(Records contained in a dataset)

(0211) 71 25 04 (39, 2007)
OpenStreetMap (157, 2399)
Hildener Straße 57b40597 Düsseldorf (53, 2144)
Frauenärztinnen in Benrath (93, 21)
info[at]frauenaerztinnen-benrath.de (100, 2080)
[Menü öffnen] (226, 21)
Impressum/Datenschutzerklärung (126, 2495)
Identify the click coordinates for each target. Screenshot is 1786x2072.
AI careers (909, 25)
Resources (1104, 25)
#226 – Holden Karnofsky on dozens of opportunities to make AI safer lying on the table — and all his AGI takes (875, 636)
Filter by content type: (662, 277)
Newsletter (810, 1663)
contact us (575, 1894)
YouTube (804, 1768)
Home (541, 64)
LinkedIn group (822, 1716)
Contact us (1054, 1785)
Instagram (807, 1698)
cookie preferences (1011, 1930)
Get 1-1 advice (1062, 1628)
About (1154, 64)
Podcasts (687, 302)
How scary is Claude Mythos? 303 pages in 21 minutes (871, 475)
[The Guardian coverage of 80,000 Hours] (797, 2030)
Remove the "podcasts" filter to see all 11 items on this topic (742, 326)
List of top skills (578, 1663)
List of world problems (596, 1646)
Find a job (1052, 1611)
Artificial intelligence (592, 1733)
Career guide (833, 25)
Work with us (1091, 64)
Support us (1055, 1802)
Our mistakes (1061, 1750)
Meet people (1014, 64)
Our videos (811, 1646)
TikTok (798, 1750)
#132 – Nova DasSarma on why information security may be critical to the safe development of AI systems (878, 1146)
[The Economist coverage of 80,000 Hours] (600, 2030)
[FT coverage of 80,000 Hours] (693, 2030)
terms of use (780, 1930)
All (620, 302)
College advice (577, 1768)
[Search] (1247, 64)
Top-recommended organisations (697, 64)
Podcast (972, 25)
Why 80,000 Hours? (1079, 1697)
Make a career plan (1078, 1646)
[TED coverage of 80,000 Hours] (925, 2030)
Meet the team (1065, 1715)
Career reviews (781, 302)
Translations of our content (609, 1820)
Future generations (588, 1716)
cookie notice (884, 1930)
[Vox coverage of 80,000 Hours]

Task details → Scan the data above and report each line in which "content" is present.

Answer for this exercise →
Filter by content type: (662, 277)
Translations of our content (609, 1820)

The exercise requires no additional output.